Toxic Tears said, "Well I don't think fashion is the be all and end all of goth, BUT if someone has no interest in dressing even remotely alternative, there is no way I would consider them goth. I'd consider them someone who appreciates goth music.
"All outfits, beach, office, casual, can be done in a way thats at least a little alternative. Even when I was in school and always had my uniform perfect it was painfully obvious to everyone I was "A weirdo".
"So really, to be a goth, I think you need to have at least SOME of the fashion in there somewhere. Especially if you're not wearing it because you don't like it rather than not being able to because of work."
Chloris said, "I think that most Goths prefer to have some sort of visual "clue" as to whether or not someone will be receptive to them. Something that says "Hey look, I get you, don't worry, I'm safe". It makes things much simpler for a subculture that tends to attract abuse from "outsiders". Maybe that's why fashion sometimes seems so much more than music - like in your example. It's easy to pop in a CD, but publically marking yourself as "something not like most people" takes dedication to the cause."
Anonymous said, "I have nothing but respect for someone who enjoys goth music, and does not dress in what is considered goth clothing. That said, I would still view them as a person with really good taste in music, not as a goth.
"Also, goth or at least "alternative" clothing of some kind is an easy nonverbal way to let other like-minded people know that you might have shared interests. That is important in some ways, because a lot of things that goths like may be considered weird or even offensive to a lot of people and thus we may be hesitant to bring those topics up with people if we can't tell that they will receive it well."
Lady Euphoria Deathwatch said, "Part of the Goth mind set is the over the top fashion statement.
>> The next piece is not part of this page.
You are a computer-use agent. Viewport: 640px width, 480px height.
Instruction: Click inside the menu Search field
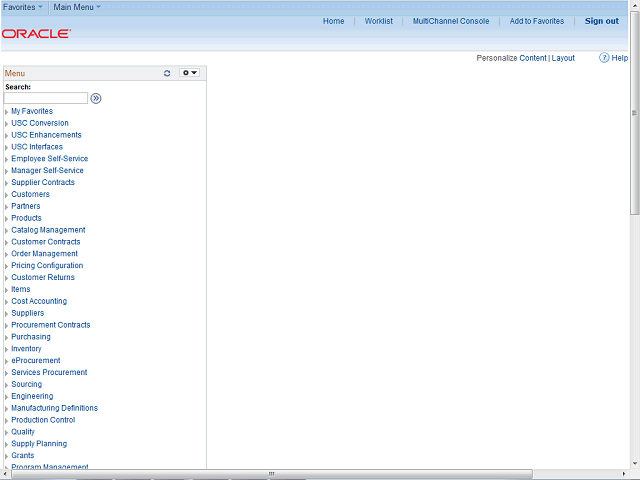46,98

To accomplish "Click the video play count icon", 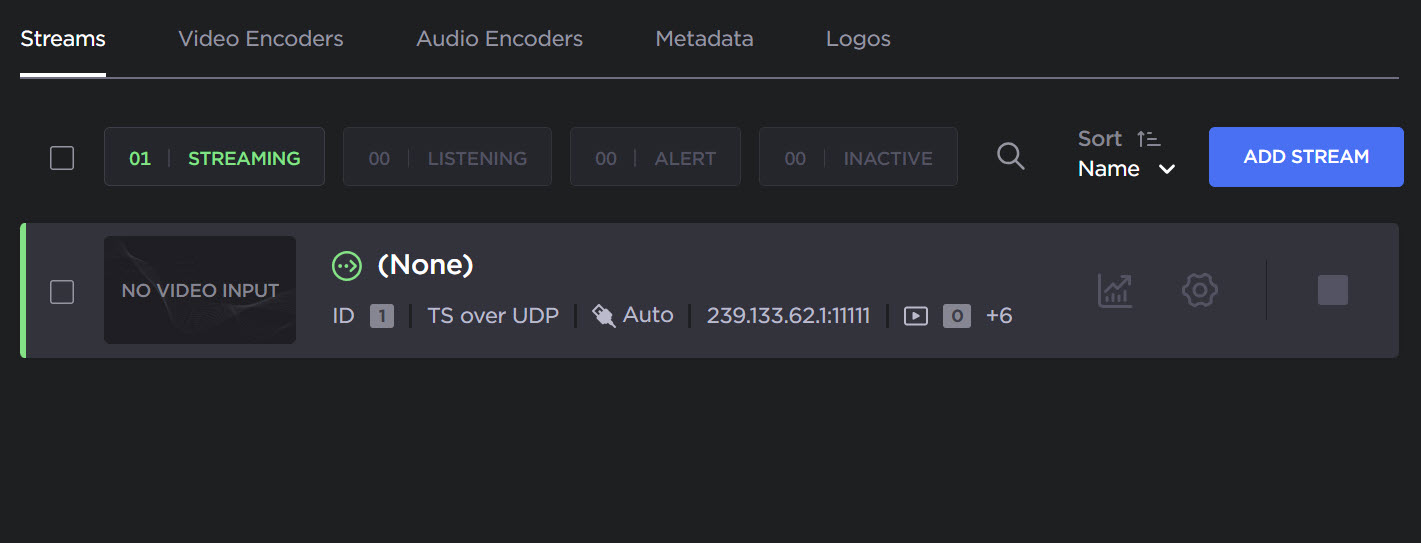I will (x=915, y=316).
You may have money but you are not considered a fine lady if you dress like trailer trash every day. If you don't have the love of the fashion, no matter the style of Goth, you just don't make the grade. You may be a 'Goth lover' but not a Goth yourself."
2) People should be able to express themselves as Goth in more ways than just the fashion, so it doesn't matter how you dress.
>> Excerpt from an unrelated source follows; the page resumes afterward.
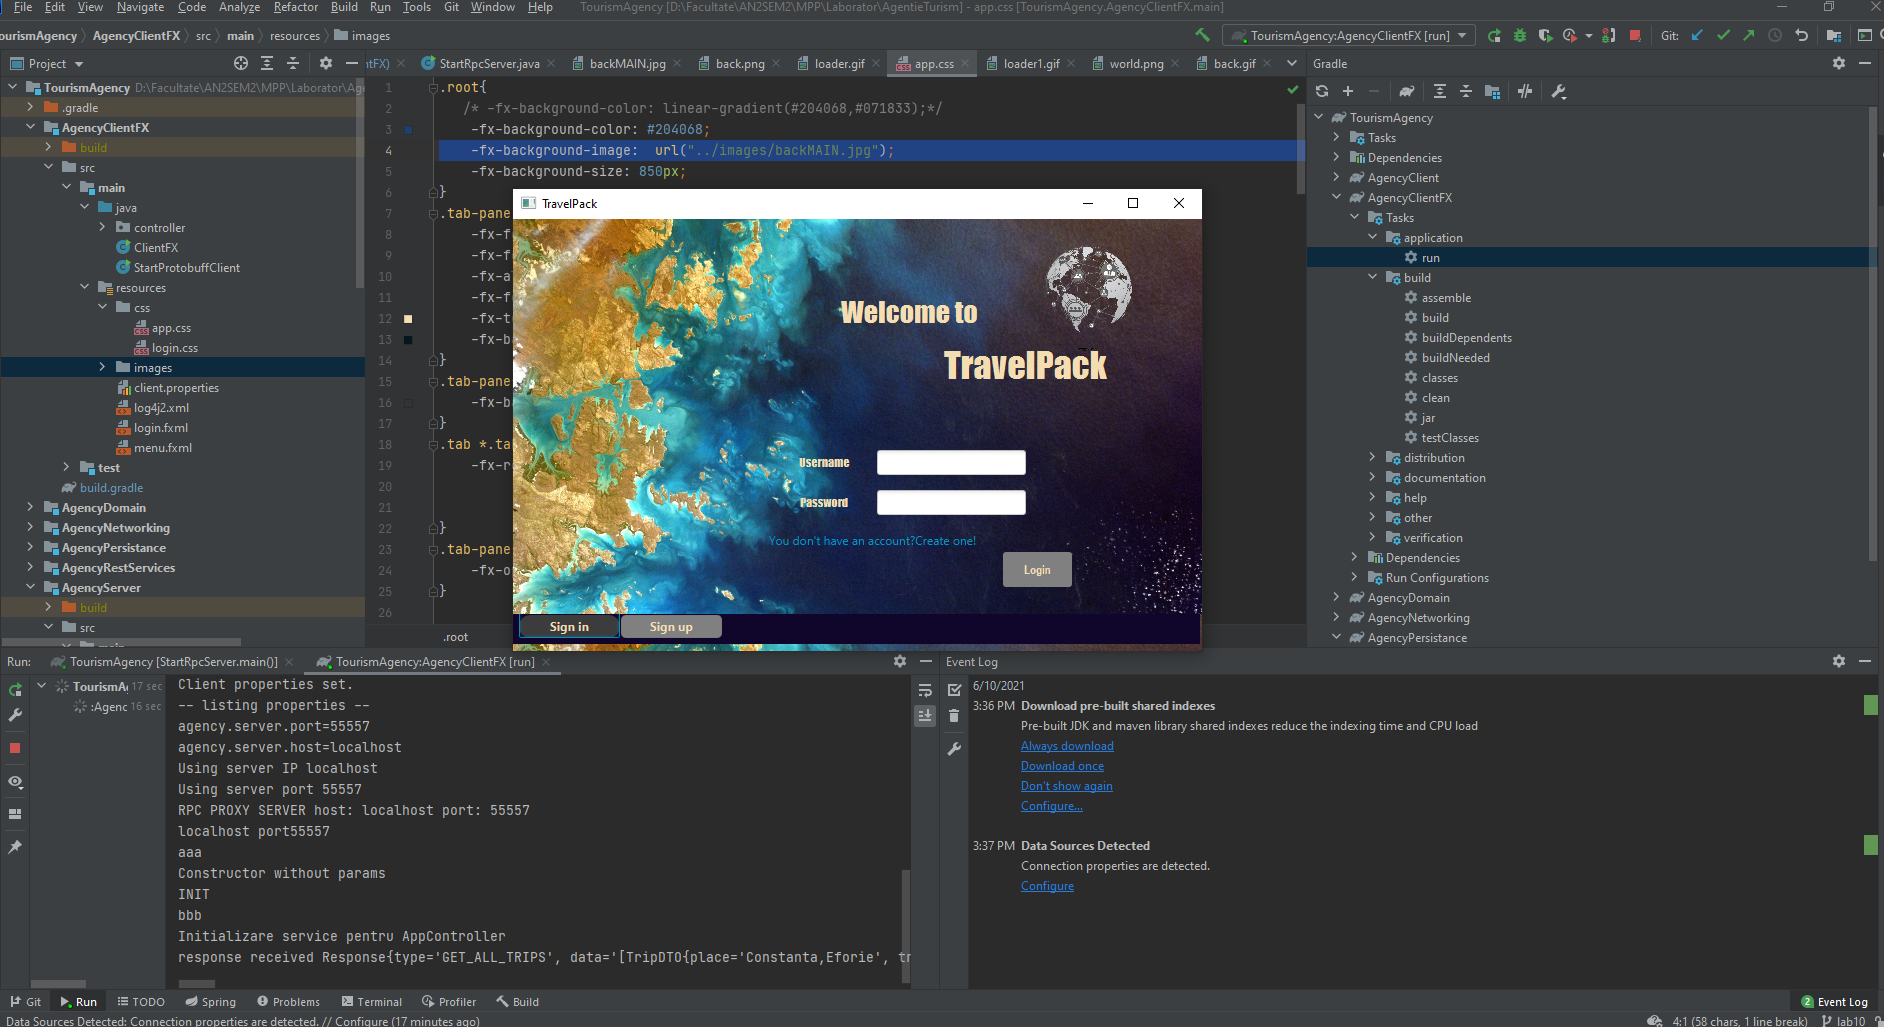Viewport: 1884px width, 1027px height.
Task: Pin the Run tool window with pin icon
Action: click(16, 847)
Traicetrak said, "As you seem to suggest, I think people who delve into goth fashion are suspicious of those who don't. There is so much nuance within it, there's a lot of wiggle room, so it's hard to imagine someone considering themselves goth without having some form of the aesthetic. However, goth fashion can be a lot of work, and I think there are those who, while appreciating the style, don't like the work. They may be eyed suspiciously, but are they less goth?"
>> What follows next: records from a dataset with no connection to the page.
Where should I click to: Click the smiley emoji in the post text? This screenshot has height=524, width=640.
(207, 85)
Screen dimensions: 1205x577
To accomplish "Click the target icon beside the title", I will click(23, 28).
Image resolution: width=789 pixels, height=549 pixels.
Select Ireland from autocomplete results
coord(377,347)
MissVermilion said, "I think that dress as Goth for being one is just completely unnecessary. I have so many goth friends around 35-40 years old who spent their whole life dressing with gothic attires,but now they stop doing it. Actually they are the most learned people (specially in music) I've ever known in Gothic circles and they organize such fantastic gothic events and parties in my area. They're still in Goth scene, but they don't wear any gothic clothing anymore."
(Regina Zee also made a very good point when she added, "When it comes to attending a goth-specific event or a goth club, I think it is courteous to wear appropriate clothing. This goes to non-goths, as well."
I'm certainly not going to hazard a guess at any 'right' or 'wrong' answers for these topics because there probably aren't any, but I find it interesting that a subcultural community made up of people with such closely shared values and interests can approach these issues in such different ways. I think it shows that being Goth doesn't mean being part of a hivemind, and illustrates how Goth means different things to different people whilst still being the same dark scene we all love.